A partir de quando o atendimento poderá ser feito pelo plano de saúde?

A partir do dia 11, as operadoras de saúde poderão se cadastrar voluntariamente no programa. Apenas depois, com a liberação pelo ministério, é que os serviços começarão a ser ofertados ao SUS. Espera-se que os primeiros atendimentos para pacientes da rede pública sejam realizados em agosto.

Como é o processo para os planos aderirem?

Depois da publicação do edital e da abertura para cadastro, os planos deverão solicitar a adesão ao programa via plataforma InvestSUS. Para isso, haverá alguns critérios, como comprovação de capacidade técnica e operacional e disponibilização de uma matriz de oferta que atenda às necessidades do SUS.

As operadoras, por exemplo, precisarão realizar mais de 100 mil atendimentos por mês, para evitar a pulverização dos serviços. Em regiões que têm menos instituições e grande demanda, planos de saúde de menor porte, com um atendimento mínimo de 50 mil por mês, poderão aderir.

O paciente pode escolher ser atendido pelo plano?

Não. O paciente que utiliza a rede pública buscará uma unidade de saúde normalmente. O encaminhamento para um atendimento especializado por plano de saúde ou por um serviço público será feito pelo complexo regulatório que administra a fila do SUS na região, explica Padilha:

– O caminho continua o mesmo, mas agora vai andar mais rápido, porque, com o reforço dos hospitais dos planos de saúde, o SUS vai ofertar mais cirurgias, exames e consultas.

É possível escolher em qual hospital privado o paciente será atendido?

Não. Da mesma forma que o paciente não poderá escolher ser atendido ou não por um plano de saúde, não será possível selecionar para qual unidade ele será encaminhado.

Haverá prioridade para alguma região ou especialidade médica?

Para garantir mais serviços nas localidades com maior demanda, a participação dos planos será dividida em 36,5% para a região Sudeste; 24% para o Nordeste; 11,5% para o Sul; 10% para o Centro-Oeste e 10% para a região Norte. Outros 10% serão reservados para contratação de serviços estratégicos em qualquer região.

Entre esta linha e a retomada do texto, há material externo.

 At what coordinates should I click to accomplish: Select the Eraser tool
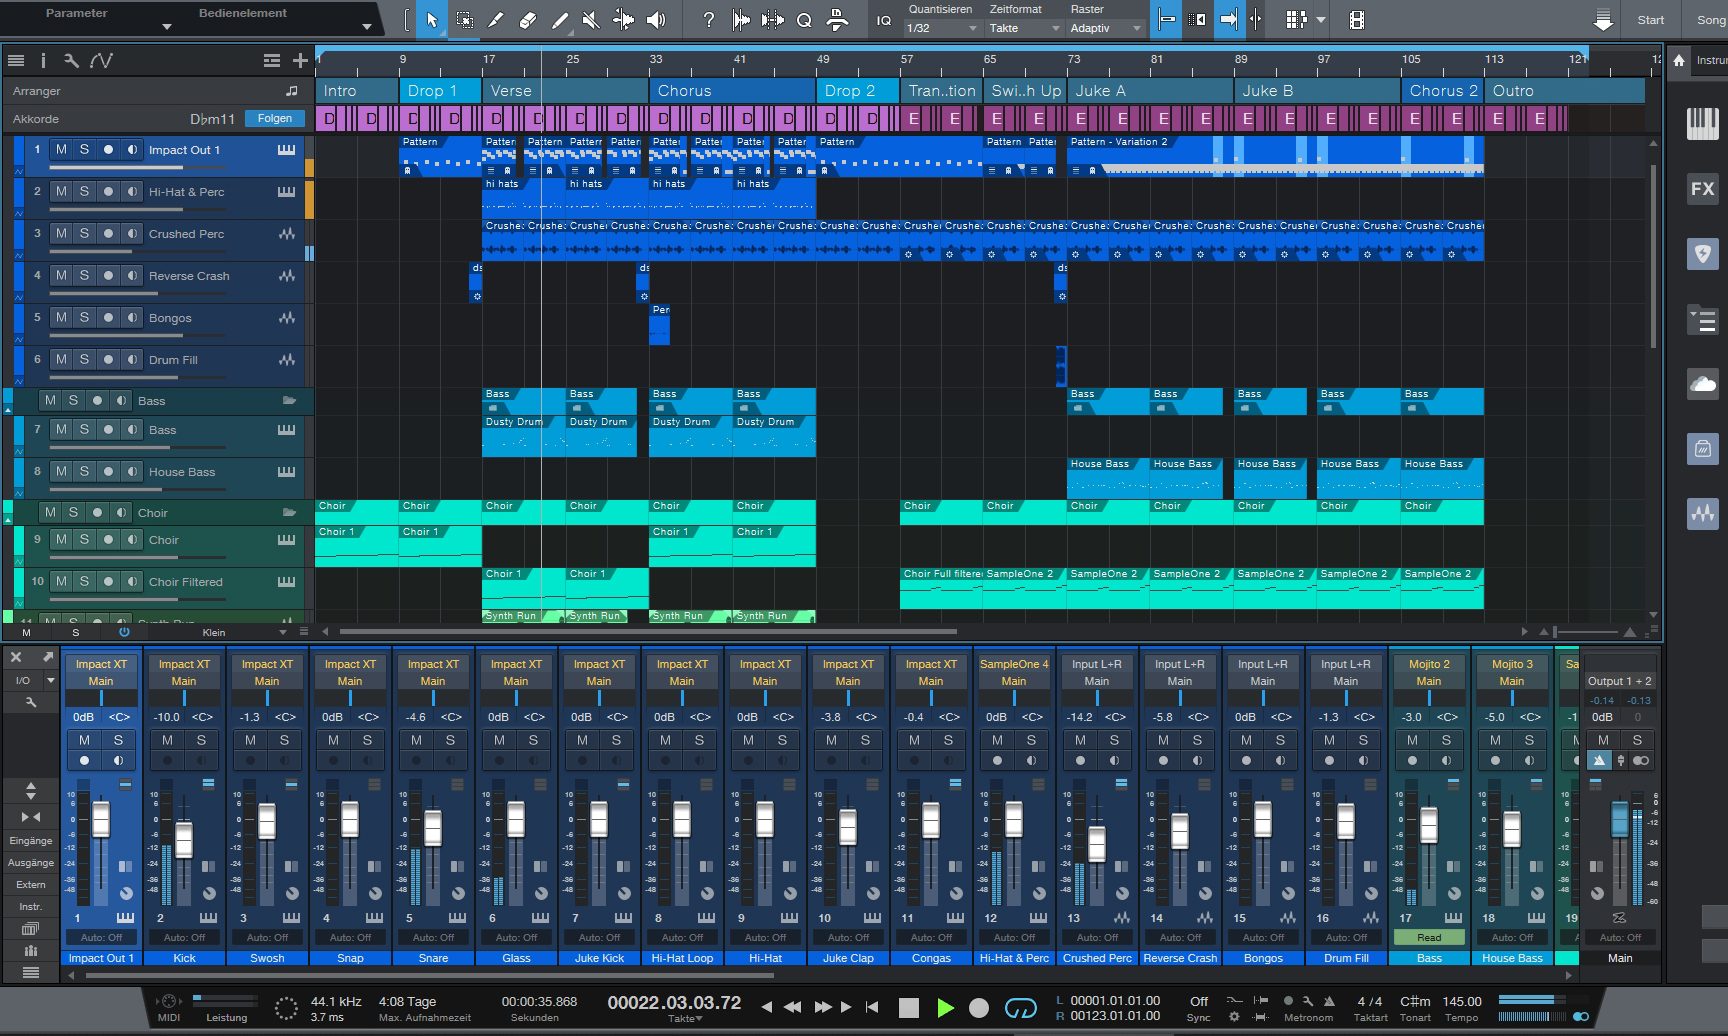[x=528, y=20]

Além disso, o programa Agora Tem Especialistas como um todo prioriza seis áreas em que há maior carência de serviços especializados: oncologia; oftalmologia; ortopedia; otorrinolaringologia; cardiologia e ginecologia. Mas também será considerada a demanda apresentada pelos estados e municípios.

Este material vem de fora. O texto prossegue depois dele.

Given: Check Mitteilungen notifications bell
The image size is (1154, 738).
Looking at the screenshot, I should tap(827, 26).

Os planos poderão dar prioridade aos pacientes do SUS?

Não. Na coletiva de anúncio do programa, a diretora-presidente da Agência Nacional de Saúde Suplementar (ANS), Carla de Figueiredo Soares, destacou que a iniciativa incluirá mecanismos de fiscalização, com possibilidade de multas e penalidades, e que “não há qualquer espaço para que operadoras deixem de atender sua carteira de clientes para priorizar o SUS”.

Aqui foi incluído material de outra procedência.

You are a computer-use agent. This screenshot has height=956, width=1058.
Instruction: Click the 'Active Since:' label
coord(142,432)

Para Gustavo Ribeiro, presidente da Associação Brasileira de Planos de Saúde, o programa traz “uma evolução significativa na integração entre os sistemas público e privado de saúde no Brasil”.

Quais os desafios no programa?

A medida, embora vista com bons olhos por especialistas, traz desafios. Guimarães pontua, por exemplo, que será difícil precificar os serviços prestados pelos planos em relação à dívida e saber se eles vão aderir ao programa, já que historicamente resistem a pagar os ressarcimentos ao SUS.

Ligia ressalta ainda que o sucesso da iniciativa também depende se apenas operadoras com baixa cobertura vão demonstrar interesse:

– Se elas devem ao SUS, significa que a cobertura já é restrita, porque seus beneficiários buscam muito a rede pública. E precisamos pensar na qualidade e dignidade desse serviço, sem estigma para pacientes do SUS.

Se bem sucedida, ela acredita que a medida poderia se transformar numa política de Estado permanente, o que resolveria a falta de pagamento das dívidas. Porém, isso demandaria um desenho com mais fiscalização e governança, defende.